How much sleep do teenagers need?
The average teen needs about 8 to 10 hours of sleep every night to feel alert and perform at their best during their waking hours. But because their bodies are biologically programmed to stay up late, it can be difficult for them to get this much rest on a routine basis. Add to that the growing list of demands on their time such as school work, screen time, social media and friends; it’s not surprising that teens are at such high risk for sleep deprivation. According to the latest figures from the Office of National Statistics (2021), 38% of 11 to 16 year olds and 57% of 17 to 23 year olds were affected by sleep problems on three or more nights a week.
What’s the impact of lack of sleep on your teenager?
We know from the ever growing body of evidence the impact poor sleep is having on young bodies and minds.
- Research shows that ‘night owl,’ teenagers who prefer to go to bed late but have to get up early for school, have a higher waist circumference and greater abdominal fat deposition (adiposity) than the ‘morning larks,’ those who prefer to go to bed early and get up early to begin their day.
- Recent studies have considerably clarified the relationship between lack of sleep on young people’s mood, emotion regulation, planning, decision making judgement and moderation of social behaviours.
- Young people who are not sleeping well are more vulnerable to sensation seeking behaviours, substance abuse, oppositional behaviour, moodiness, irritability and anxiety.
Why has your teen become a Night Owl
Teenagers naturally fall asleep later and wake later in the day. You might find it frustrating that your 13 year old turns the alarm clock off in the morning to try and glean an extra hours sleep leaving them seconds to get ready before they rush out the door, but remember that most teens’ natural sleep cycle puts them in conflict with school start times.
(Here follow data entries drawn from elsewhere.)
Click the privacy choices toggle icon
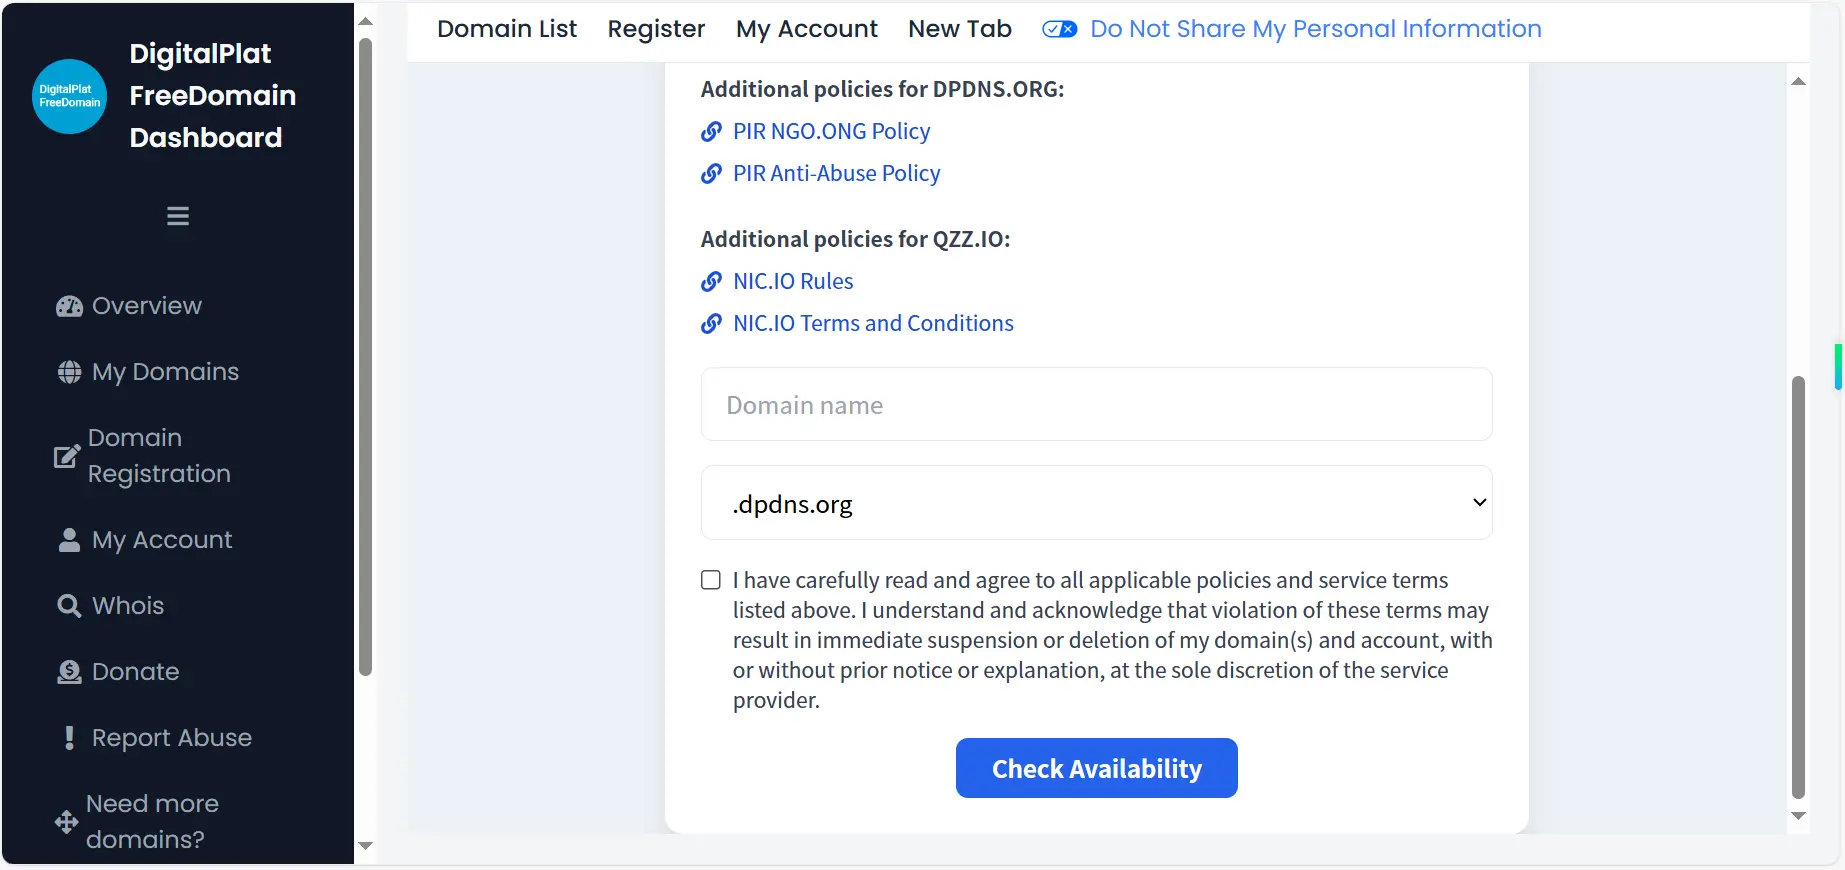Viewport: 1845px width, 870px height. [x=1060, y=29]
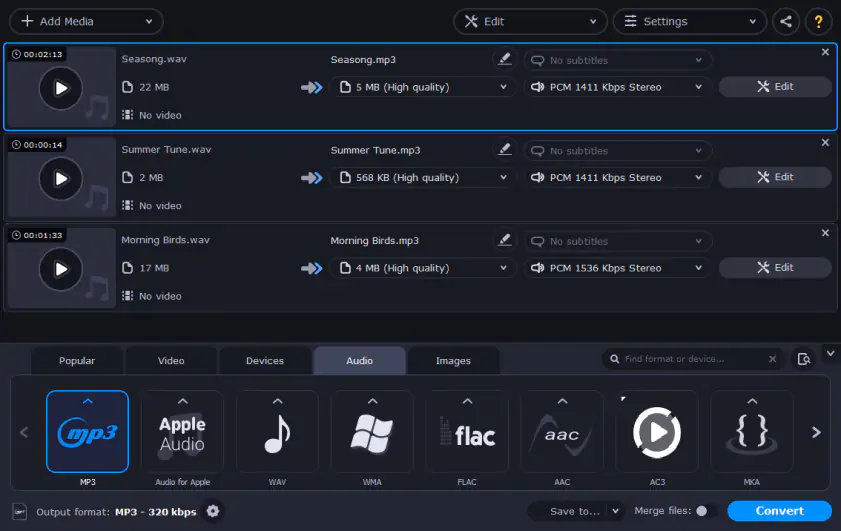The height and width of the screenshot is (531, 841).
Task: Play the Morning Birds.wav preview
Action: [61, 269]
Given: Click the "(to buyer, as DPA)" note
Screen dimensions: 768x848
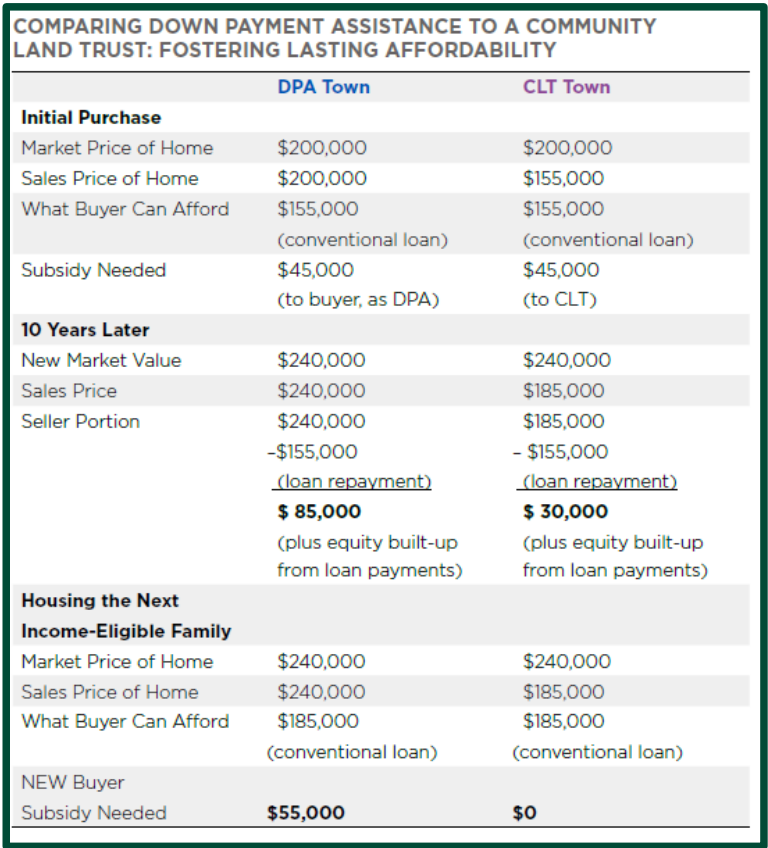Looking at the screenshot, I should pyautogui.click(x=358, y=299).
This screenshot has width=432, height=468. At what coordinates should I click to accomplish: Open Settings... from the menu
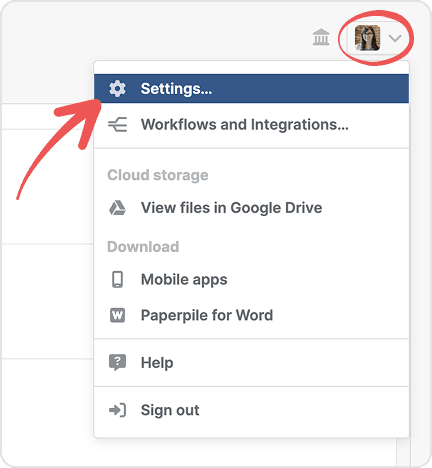tap(251, 89)
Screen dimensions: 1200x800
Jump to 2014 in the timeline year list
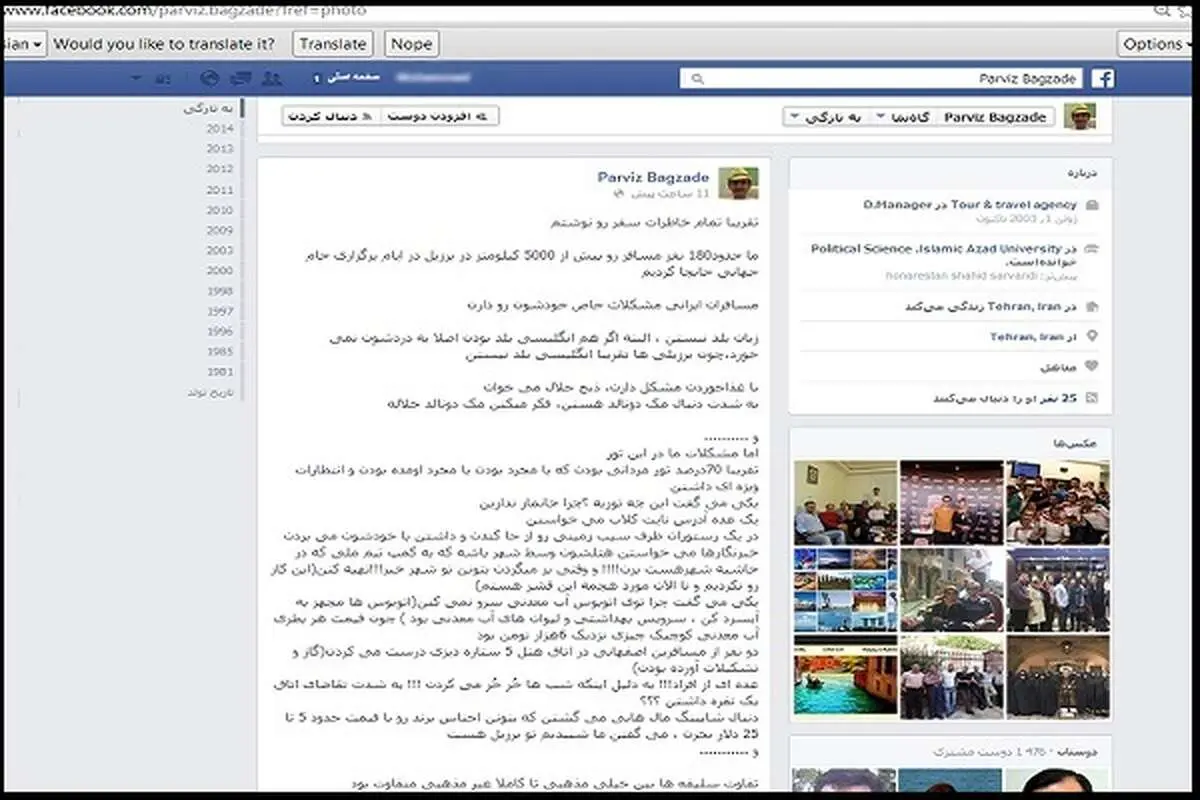click(220, 129)
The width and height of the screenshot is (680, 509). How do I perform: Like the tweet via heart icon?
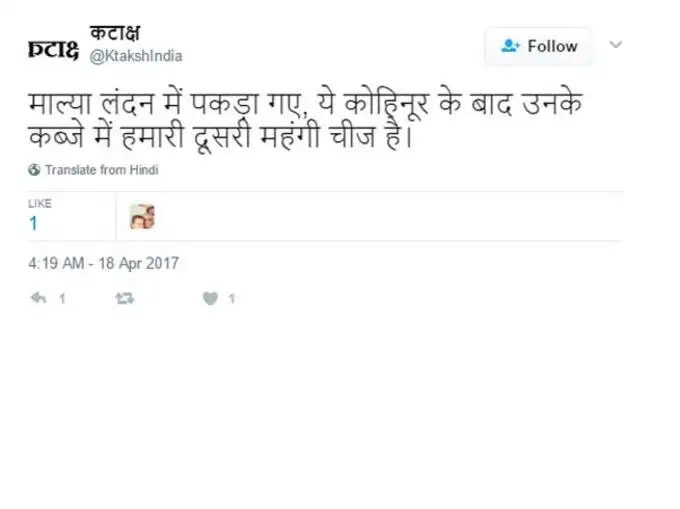coord(210,298)
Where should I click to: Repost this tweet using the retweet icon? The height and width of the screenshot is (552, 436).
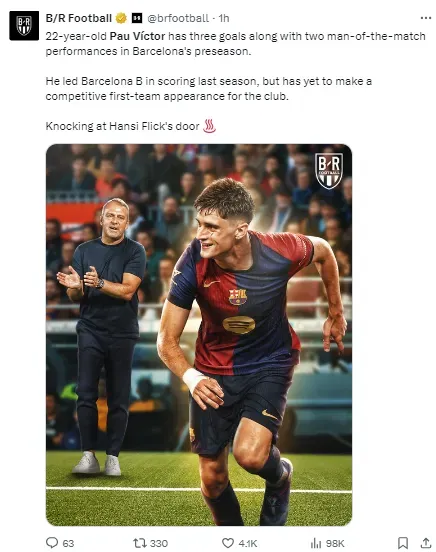[139, 542]
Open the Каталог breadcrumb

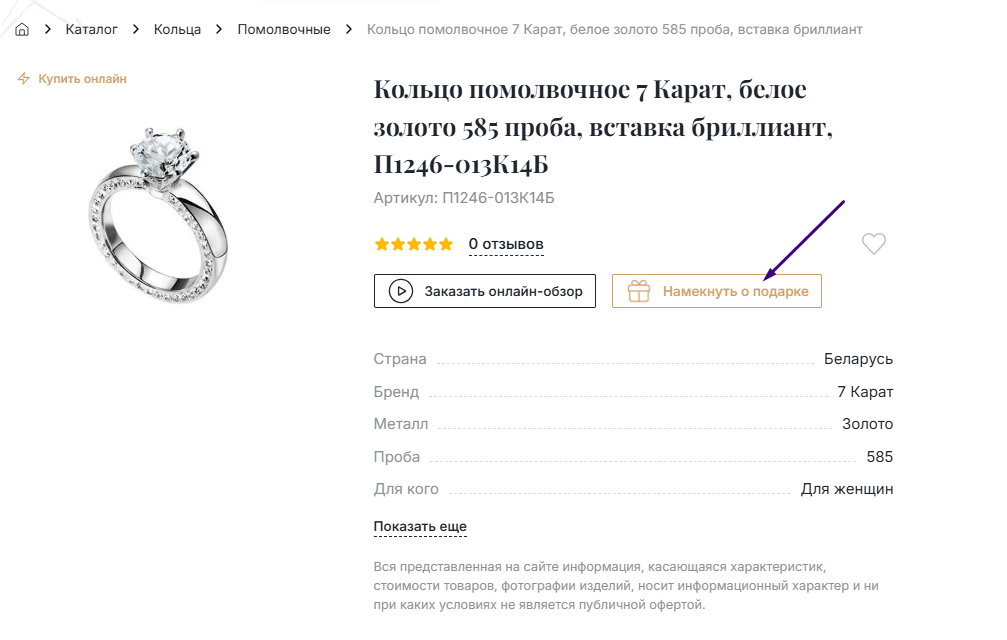(92, 30)
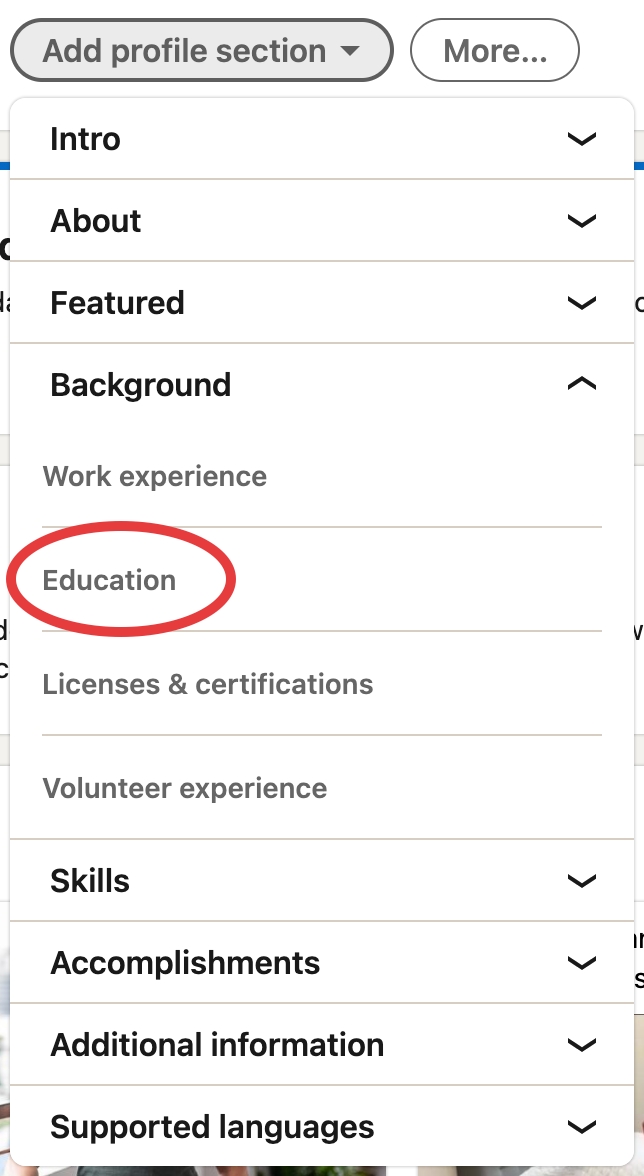Click the chevron arrow beside About
The image size is (644, 1176).
point(581,221)
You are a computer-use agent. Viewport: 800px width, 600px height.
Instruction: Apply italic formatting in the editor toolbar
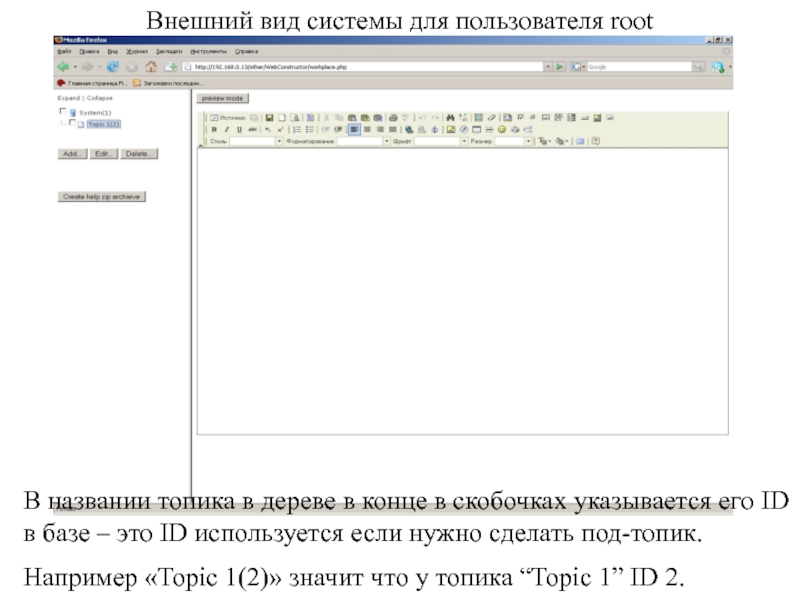[x=227, y=129]
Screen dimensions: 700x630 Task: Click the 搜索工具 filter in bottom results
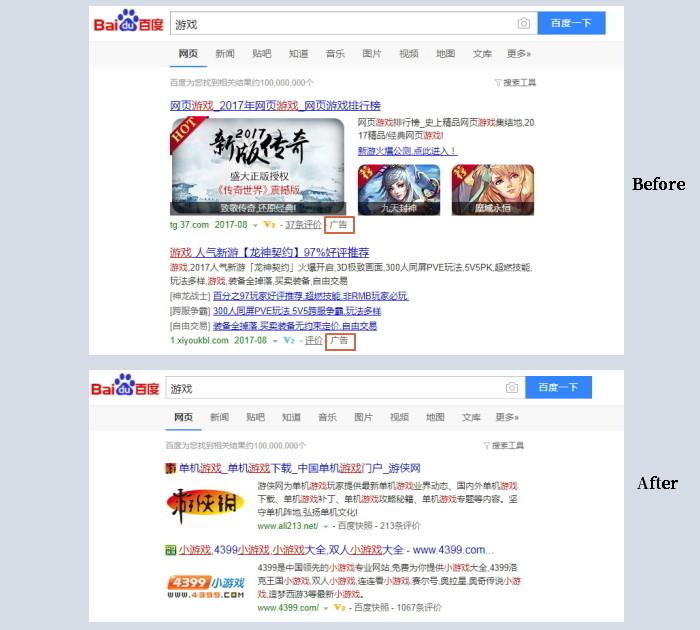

By measuring the presence of melatonin in teenagers’ saliva at different times of the day, we know melatonin levels rise later at night in teenagers-usually about 11.00pm- and remain at a higher level later in the morning. This natural shift in melatonin production, known as a phased delay, means your teen may seem full of energy in the evening and struggle to get to sleep, then can’t get up in time for school and seems sluggish and sleepy in the morning.
Teens Sleep-Wake Cycle- delayed melatonin production
2006 American Academy of Sleep Medicine
Researchers at Oxford University are exploring the benefits of later school start times, as studies have found that when teens start school later:
- They sleep longer.
- Surprisingly they don’t stay up as late at night when their school start times change.
- They perform better and get higher grades.
- Fewer students seek help from counsellors and nurses.
- Sick days and tardiness decrease.
- Parents’ report their teenagers are easier to live with and more connected at home.
- Car accidents among teen drivers drop significantly.
What can you do to help your teen?
We know that to help our children reach their best potential and for them to lead healthy and happy lives, the best thing we can do is to help them improve their sleep. So how can you work with these developmental changes and help your young person plan their time and make healthy life choices in a world where sleep seems a low priority?
- Educate yourself about sleep. One of the most important ways you can help your teen sleep better is to understand why sleep is so important; research has shown the more we understand about sleep, the more sleep we will have. Explore ways to help them and how you can make sleep a lifestyle priority for the whole family, so you act as a good example to your teen.
- Encourage your teen to have a consistent regular sleeping pattern throughout the week and weekend. Studies have shown where there are parent-set bedtimes during the week children had earlier bedtimes, gained more sleep and had improved daytime functioning.
- Discuss a bedtime and waking time that they feel is reasonable and that allows them to get the right amount of sleep each night.
- At the weekends they can enjoy a lie-in, however it’s best to cap it at an hour extra to help keep their body clock on track. Sleeping in too long or too late in the day is likely to affect the following night’s bedtime and shift their body clock later. Many teens use the weekend to try to catch up their accrued sleep debt. They may be interested to know a sleep debt can never be fully paid back and if a large debt has built up over the week, a weekend is not long enough to rebalance the lack of sleep. Sleeping in at the weekend will also just reinforce the shift in their body clock and they are more likely to continue to feel jet-lagged, groggy and exhausted.